Issue 5200: unicode.normalize gives wrong result for some characters (original) (raw)

Issue5200

Created on 2009-02-10 10:45 by PeterL, last changed 2022-04-11 14:56 by admin. This issue is now closed.

Files
File name Uploaded Description Edit
unnamed PeterL,2009-02-10 20:03
unnamed PeterL,2009-02-10 20:50
unnamed PeterL,2009-02-11 08:24
unnamed PeterL,2009-02-11 19:26
Messages (10)
msg81536 - (view) Author: Peter Landgren (PeterL) Date: 2009-02-10 10:45
If any of the Swedish characters "åäöÅÄÖ" are input to unicode.normalize(form, ustr) with form = "NFD" or "NFKD" the result will be "aaoAAO". "åäöÅÄÖ" are normal character and should be the same after normalize. They are not connected to aaoAAO other than for historic reasons, but not in modern languages. It's a common misinterpretation that the dots and circle above them are diacritic signs, but those letters should behave as the (Danish) "Ø" which is normalized correctly. From Wikipedia: Å is often perceived as an A with a ring, interpreting the ring as a diacritical mark. However, in the languages that use it, the ring is not considered a diacritic but part of the letter. The letter Ö in the Swedish and Icelandic alphabets historically arises from the Germanic umlaut, but it is considered a separate letter from O. See http://en.wikipedia.org/wiki/%C3%85 I think this is pobably impossible to solve as it will be mixed up with "umlaut" and you don't know what language the specific word is connected to.

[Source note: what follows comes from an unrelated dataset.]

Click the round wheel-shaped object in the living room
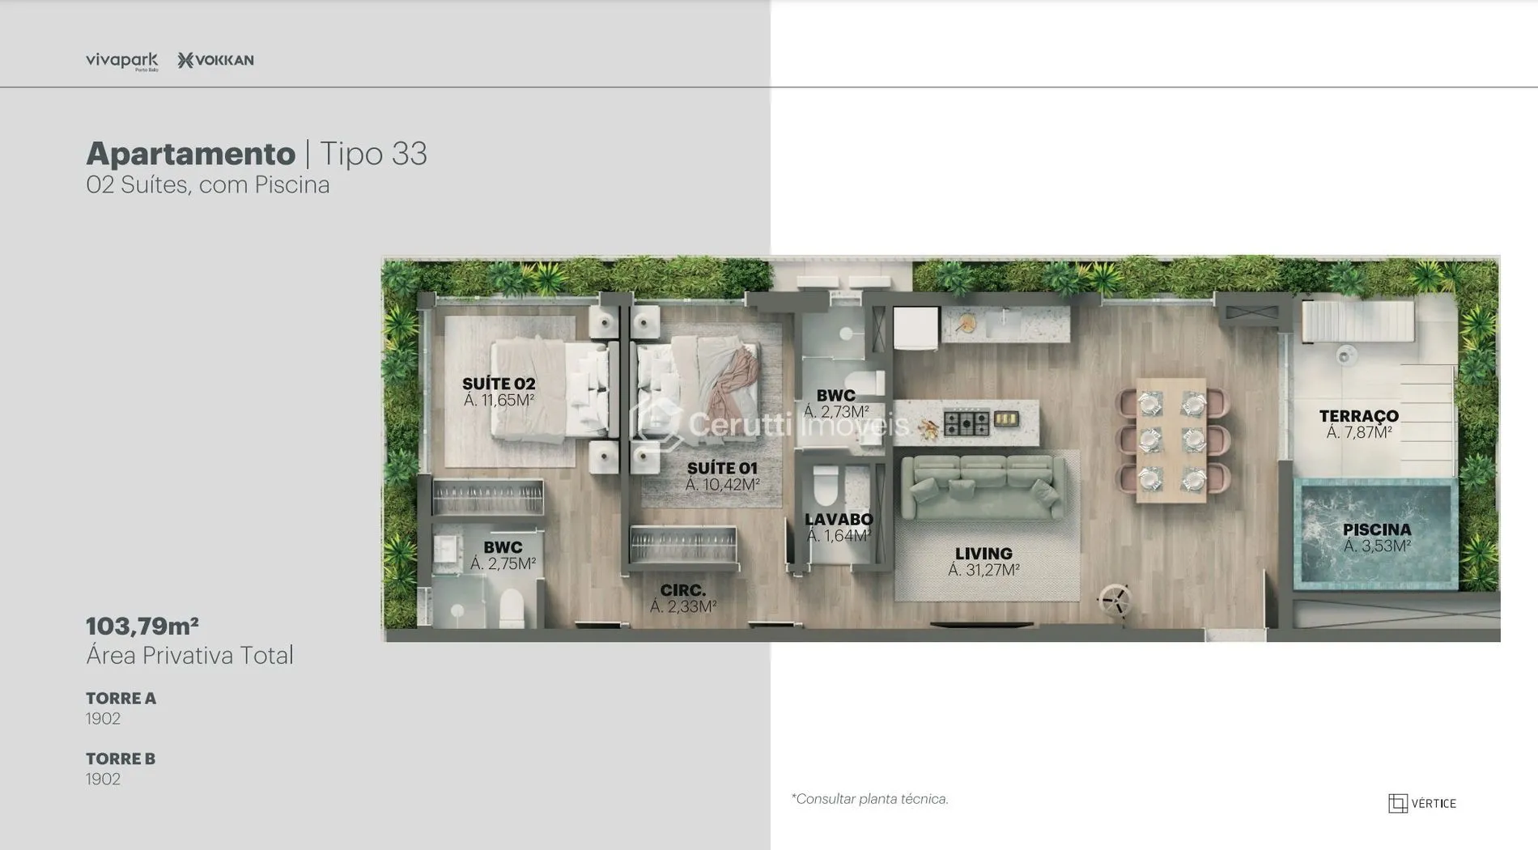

msg81580 - (view) Author: Martin v. Löwis (loewis) * (Python committer) Date: 2009-02-10 18:59
It is not true that normalize produces "aaoAAO". Instead, it produces u'a\u030aa\u0308o\u0308A\u030aA\u0308O\u0308' This is the correct result, according to the Unicode specification. It would be incorrect to normalize them unchanged under the Unicode Normal Form D (for decomposed); the decomposed character for 'LATIN SMALL LETTER A WITH RING ABOVE' (for example) is 'LATIN SMALL LETTER A' + 'COMBINING RING ABOVE'. The wikipedia article is irrelevant; refer to the Unicode specification for a normative reference. Closing as invalid.

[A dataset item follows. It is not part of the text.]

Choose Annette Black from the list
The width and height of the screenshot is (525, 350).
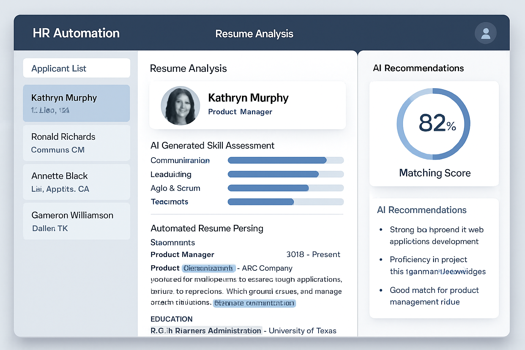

msg81595 - (view) Author: Peter Landgren (PeterL) Date: 2009-02-10 20:03
Thanks for the fast response. I understand that python follows the unicode specification. I think the unicode standard is not correct in this case for the Swedish letters. I have asked unicode.org for an explanation. Should not the Danish letter "Ø" be normalized as "O"? I get "Ø" for all NFC/NFD/NFKC/NFKD normalizations? Regards, Peter Landgren
msg81596 - (view) Author: Martin v. Löwis (loewis) * (Python committer) Date: 2009-02-10 20:15
> Should not the Danish letter "Ø" be normalized as "O"? I get "Ø" for all NFC/NFD/NFKC/NFKD > normalizations? I think you have a fundamental misunderstanding what a "decomposition" is. "Ø" should *not* be decomposed as "O", because clearly, "Ø" and "O" are different letters. If anything, it would be decomposed as "O" + PLUS SOME COMBINING MARK Now, in the specific case of 00D8;LATIN CAPITAL LETTER O WITH STROKE;Lu;0;L;;;;;N;LATIN CAPITAL LETTER O SLASH;;;00F8; no canonical decomposition is specified. Compare this to 00D5;LATIN CAPITAL LETTER O WITH TILDE;Lu;0;L;004F 0303;;;;N;LATIN CAPITAL LETTER O TILDE;;;00F5; which decomposes to U+004F followed by U+0303, i.e. LATIN CAPITAL LETTER O followed by COMBINING TILDE. If "Ø" was to be decomposed, it should use a mark COMBINING STROKE, but no such combining mark exists in Unicode. I don't know why that is; you would have to ask the Unicode consortium. In any case, Unicode guarantees stability wrt. decompositions, so even if some combining mark gets added later on, the existing decomposition remain stable.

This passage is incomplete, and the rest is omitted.